What you need to do:
Nothing but the lines from the one containing "Viewport: 562px width, 351px height." to the final line of the entries should appear, copied exactly and without pictures.

----------------

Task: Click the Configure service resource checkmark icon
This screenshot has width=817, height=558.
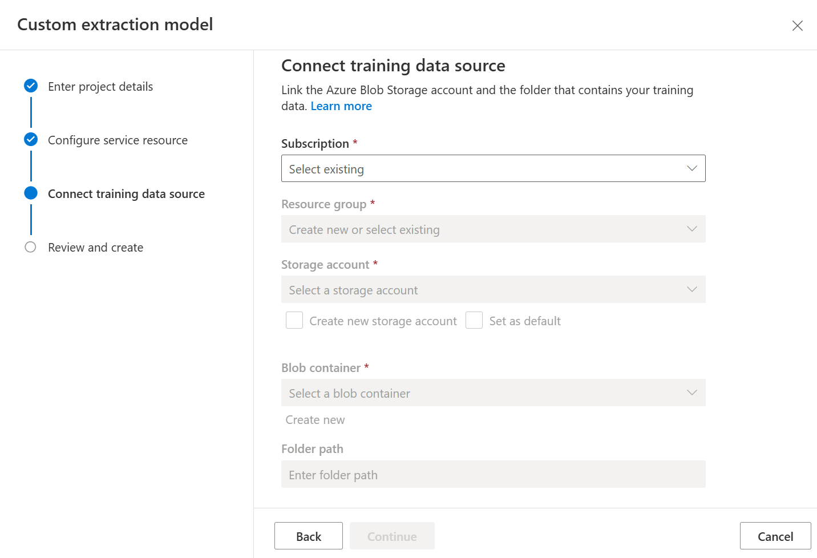Action: [31, 140]
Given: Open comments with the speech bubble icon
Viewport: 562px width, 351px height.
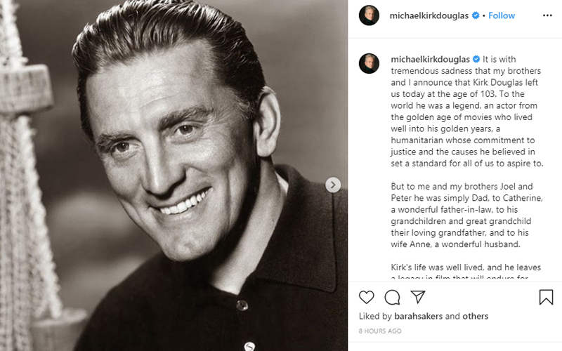Looking at the screenshot, I should [392, 297].
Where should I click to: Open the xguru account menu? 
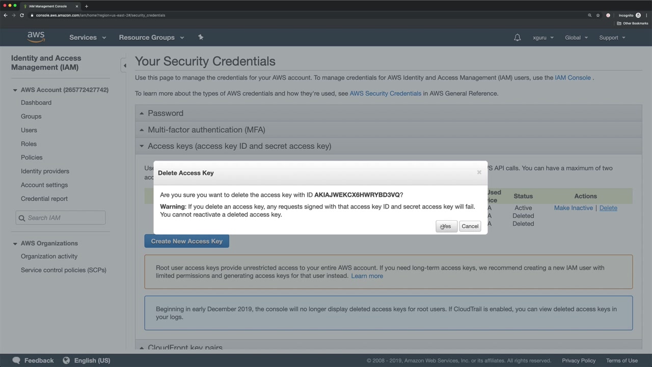(x=543, y=38)
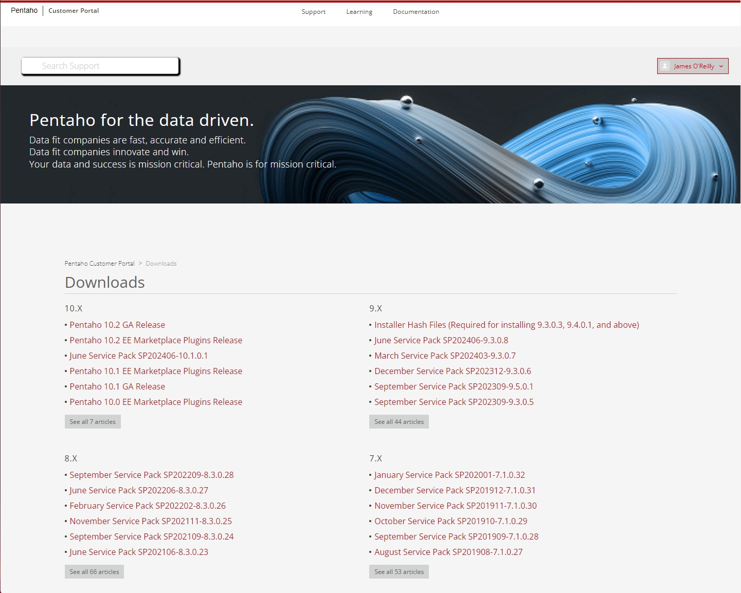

----------------

Worked solution:
Viewport: 562px width, 351px height.
Looking at the screenshot, I should [392, 297].
Where should I click to: Open the xguru account menu? 
(x=543, y=38)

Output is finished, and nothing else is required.